Saved data entries
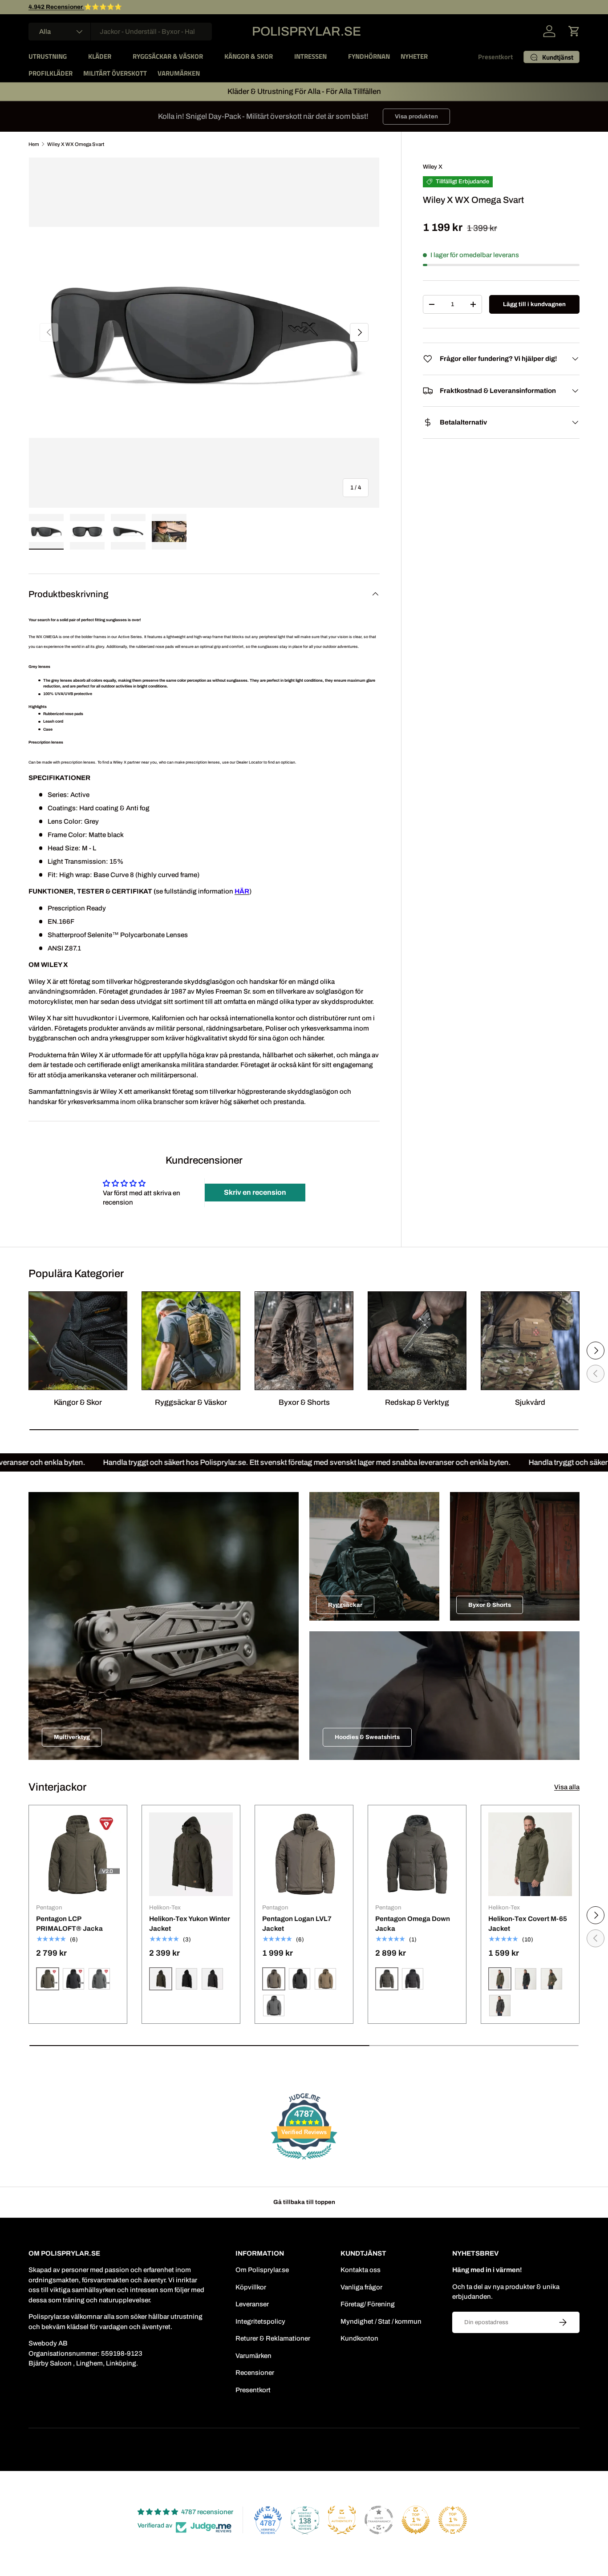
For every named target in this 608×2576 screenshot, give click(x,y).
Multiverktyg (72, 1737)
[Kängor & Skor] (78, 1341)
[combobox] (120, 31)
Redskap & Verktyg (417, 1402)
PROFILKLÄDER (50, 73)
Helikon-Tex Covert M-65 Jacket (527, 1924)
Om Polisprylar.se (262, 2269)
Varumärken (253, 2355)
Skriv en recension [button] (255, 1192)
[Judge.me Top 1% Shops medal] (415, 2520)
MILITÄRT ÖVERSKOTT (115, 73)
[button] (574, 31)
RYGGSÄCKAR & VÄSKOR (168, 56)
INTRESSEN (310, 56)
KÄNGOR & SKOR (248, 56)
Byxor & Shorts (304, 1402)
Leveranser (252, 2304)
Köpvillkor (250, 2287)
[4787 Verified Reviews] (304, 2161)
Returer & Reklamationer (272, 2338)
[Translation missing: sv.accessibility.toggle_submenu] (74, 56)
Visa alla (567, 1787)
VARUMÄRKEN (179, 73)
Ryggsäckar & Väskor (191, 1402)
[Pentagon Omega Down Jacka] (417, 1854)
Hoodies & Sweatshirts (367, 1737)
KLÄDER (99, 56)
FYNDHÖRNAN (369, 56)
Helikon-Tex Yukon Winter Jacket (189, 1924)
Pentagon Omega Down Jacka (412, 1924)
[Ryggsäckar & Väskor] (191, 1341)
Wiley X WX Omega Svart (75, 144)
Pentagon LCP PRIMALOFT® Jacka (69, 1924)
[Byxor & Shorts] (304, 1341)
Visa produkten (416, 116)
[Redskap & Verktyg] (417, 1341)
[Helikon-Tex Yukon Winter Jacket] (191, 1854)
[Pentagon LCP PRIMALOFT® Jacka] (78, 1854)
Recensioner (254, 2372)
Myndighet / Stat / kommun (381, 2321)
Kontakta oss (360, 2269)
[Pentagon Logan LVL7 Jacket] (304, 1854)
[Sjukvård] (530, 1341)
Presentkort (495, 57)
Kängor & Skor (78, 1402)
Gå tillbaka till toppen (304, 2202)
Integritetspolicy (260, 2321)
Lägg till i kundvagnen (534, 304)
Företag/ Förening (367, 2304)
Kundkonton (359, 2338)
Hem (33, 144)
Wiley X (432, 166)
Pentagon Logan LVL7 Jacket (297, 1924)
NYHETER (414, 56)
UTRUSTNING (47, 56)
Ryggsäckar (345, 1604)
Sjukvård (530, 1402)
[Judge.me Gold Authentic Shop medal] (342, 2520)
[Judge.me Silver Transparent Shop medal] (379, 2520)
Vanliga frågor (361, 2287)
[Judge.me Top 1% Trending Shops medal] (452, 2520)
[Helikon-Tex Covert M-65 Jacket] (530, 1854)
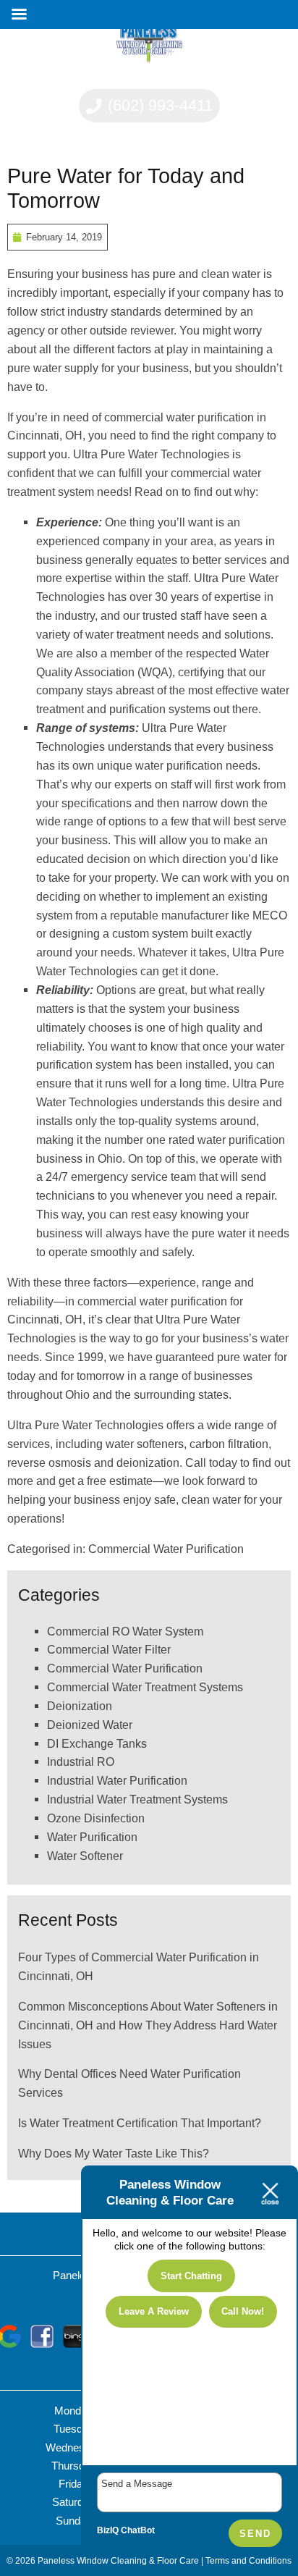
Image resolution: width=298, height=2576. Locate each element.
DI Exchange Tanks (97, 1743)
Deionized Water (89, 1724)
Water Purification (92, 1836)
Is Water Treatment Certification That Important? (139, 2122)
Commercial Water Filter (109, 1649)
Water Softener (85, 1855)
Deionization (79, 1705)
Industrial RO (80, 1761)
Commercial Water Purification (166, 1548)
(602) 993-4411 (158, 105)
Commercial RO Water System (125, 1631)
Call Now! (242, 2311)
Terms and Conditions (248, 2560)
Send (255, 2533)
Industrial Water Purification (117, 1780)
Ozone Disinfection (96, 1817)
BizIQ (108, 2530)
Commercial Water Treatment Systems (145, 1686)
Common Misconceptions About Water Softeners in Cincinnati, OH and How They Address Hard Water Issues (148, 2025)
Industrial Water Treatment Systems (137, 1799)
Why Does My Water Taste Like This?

- [The problem]: The lines above that hold the string "Systems" are to be located and copied.

- [Your response]:
Commercial Water Treatment Systems (145, 1686)
Industrial Water Treatment Systems (137, 1799)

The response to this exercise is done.